QUEEN OF THE ADRIATIC
Oy.
It’s my last day in Venice (have been here a week). Tomorrow I fly back to Dublin, spend a couple of nights, visit the Botanical Garden (which has become a Favorite Place), and then, God willing, fly back to Tucson Monday.
Three-and-a-half INTENSE weeks. The memoir-writing workshop at Kylemore Abbey; a silent retreat which though wonderful in its way was not “relaxing” or “calming” (for a variety of reasons; one of which was the uncovering during spiritual direction of a possible major area of discernment); and then Venice: a medieval city that exists entirely on water, whose streets and alleys, nooks and crannies have hardly changed in centuries, and that is navigated either on foot or by little boats that zip along the canals called vaporettos.
I bought a week-long pass and kind of got the hang of the latter, and other than that, I have spent my days walking, peering, visiting museums, churches, and the Venice Biennale (upon which more later).
The weather has been perfect for my taste, very much like Southern California. Life is lived, this time of year anyway, and this is especially or maybe only true for the tourist, outdoors. Around every corner is a cafe, trattoria, pizzeria, or counter selling bread, pastries, dried meats, cheese, and cold limonatas. Additionally, you can just park yourself and sit virtually anywhere: on the edge of the smaller canals, on the base of a statue, on steps and ledges. This was ideal for a grazing picnic-girl type such as myself.
Also–people watching!
Everything is stylish to within an inch of its life: haircuts, the gaily striped poles marking your private gondola stop, the streamlined heavy brass locks on bathroom doors, museum tickets. The collection receptacles at the Mass at San Marco Cathedral were of deep red velvet, a kind of rectangular purse with a slit on top, like something a letter to the Pope might be delivered in. Clothes, including for children, are of softly draped linen, gabardine, twill, cashmere. The guy in front of me at Mass had on bespoke oxfords of a rich supple chestnut leather, very slightly flared linen trousers in a tobacco shade, ending perhaps 4 3/8 inches above the instep (you could just see the tailor, tape in hand, measuring), no socks and ankles perfectly tanned the color of cappucino. Topped with a long deep-blue duster in a kind of matte silk, lortoise-shell eyeglasses, and a Salvador Dali moustache.
My Italian is confined to three words: Grazie, scusi, and prego. To my horror, I found myself lapsing into a kind of pidgin Spanish—another language I can’t speak. A vaudevillian exchange took place, for example, in a corner market where I stopped in search of dish detergent with which to rinse out my socks in the sink of the ex-convent hotel room where I was staying.

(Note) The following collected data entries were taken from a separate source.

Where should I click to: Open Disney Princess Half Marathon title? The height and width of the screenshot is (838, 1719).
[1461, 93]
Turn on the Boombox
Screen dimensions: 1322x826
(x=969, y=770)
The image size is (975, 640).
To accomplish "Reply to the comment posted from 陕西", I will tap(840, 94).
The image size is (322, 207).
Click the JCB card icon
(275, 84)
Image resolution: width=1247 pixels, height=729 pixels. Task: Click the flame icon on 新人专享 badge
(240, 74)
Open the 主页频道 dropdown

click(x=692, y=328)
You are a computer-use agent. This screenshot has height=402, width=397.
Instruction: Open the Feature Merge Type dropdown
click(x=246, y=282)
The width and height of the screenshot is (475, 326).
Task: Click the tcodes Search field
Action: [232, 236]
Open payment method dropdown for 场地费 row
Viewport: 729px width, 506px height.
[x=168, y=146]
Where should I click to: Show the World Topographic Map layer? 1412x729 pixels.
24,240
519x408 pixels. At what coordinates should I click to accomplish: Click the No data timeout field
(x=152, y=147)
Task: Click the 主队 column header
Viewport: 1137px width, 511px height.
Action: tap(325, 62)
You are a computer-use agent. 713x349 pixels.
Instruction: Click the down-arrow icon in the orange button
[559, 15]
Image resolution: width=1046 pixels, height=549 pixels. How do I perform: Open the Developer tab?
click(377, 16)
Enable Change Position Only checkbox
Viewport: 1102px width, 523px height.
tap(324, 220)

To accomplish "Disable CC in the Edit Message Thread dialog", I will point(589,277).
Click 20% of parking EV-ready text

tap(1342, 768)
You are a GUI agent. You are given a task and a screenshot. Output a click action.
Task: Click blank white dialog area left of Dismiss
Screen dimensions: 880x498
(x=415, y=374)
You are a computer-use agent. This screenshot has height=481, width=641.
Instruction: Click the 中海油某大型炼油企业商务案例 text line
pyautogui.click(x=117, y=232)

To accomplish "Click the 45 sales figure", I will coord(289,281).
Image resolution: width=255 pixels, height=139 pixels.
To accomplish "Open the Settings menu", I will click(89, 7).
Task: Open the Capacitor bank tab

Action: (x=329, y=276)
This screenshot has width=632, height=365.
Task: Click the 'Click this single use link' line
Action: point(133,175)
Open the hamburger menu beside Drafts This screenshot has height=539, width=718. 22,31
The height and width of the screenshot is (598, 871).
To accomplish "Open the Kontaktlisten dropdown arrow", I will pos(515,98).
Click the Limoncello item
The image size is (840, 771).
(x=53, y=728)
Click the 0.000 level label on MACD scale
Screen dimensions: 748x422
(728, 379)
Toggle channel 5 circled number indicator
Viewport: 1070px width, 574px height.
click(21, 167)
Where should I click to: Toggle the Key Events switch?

I spotted some plastic bottles of greenish-yellow liquid that vaguely resembled detergent but the labels were perplexing. One featured a picture of a large green plant; another of a plant with an insect on it: was the product Italian-style Miracle Gro, or maybe Raid?
Finally I waylaid the clerk. “Do you speak English?” I cowered. “No,” he snapped. I didn’t believe him for a minute as the campo was thronged with Americans, but—
“Okay,” I said placatingly. “Unh…sopa?” Sopa de…cucina?” Too late I remembered sopa means soap, not soap, and was it cucina or cochino? One means kitchen, or maybe food (I was pretty sure), but the other means pig. Pig food…kitchen soup…what could the guy (assuming he spoke Spanish, which why would he?) be thinking?
In desperation, I switched to charades mode and pantomimed shoving food into my mouth, then moving my hand in a circular motion as if swiping an imaginary dishcloth across a plate. “Sopa…sopa”…maybe he’d make the connection from soup to “bowl” and then telepathically to my desire to wash it.
On it went. “Dos, por favor!” I cried helpfully to the fruit stand guy, who yelled at me for touching his figs. “I’m. Going. To. Buy. Them,” I enunciated clearly and slowly, adopting a beseeching Mary Magdalene expression.
“Two?” he rolled his eyes, and placed them, along with three perfect small yellow pears, in a bag.
Venetians clearly despise tourists, as you wouldn’t? One myself, obviously, I despised them, clogging up the alleys as they slurped gelato and ogled knockoff Murano.
But not really. For the most part, I avoided the super congested squares and streets (though if you’re visiting the justifiably famous top Venetian museuems, or the Biennale, crowds are inevitable). And over the course of the week I developed a great sympathy for my fellow citizens of the world who, after all, had suited up and showed up and were doing the best we could.
One place I asolutely loved the was the Museo Fortuny, Mariano Fortuny (1871-1949) being an eccentric artist type given to wearing rich silks and turbans, who as you may know designed a ton of truly fabulous textiles.






I am spent, and must set out for San Sebastiano. Pray for me. And I’ll light a candle for you.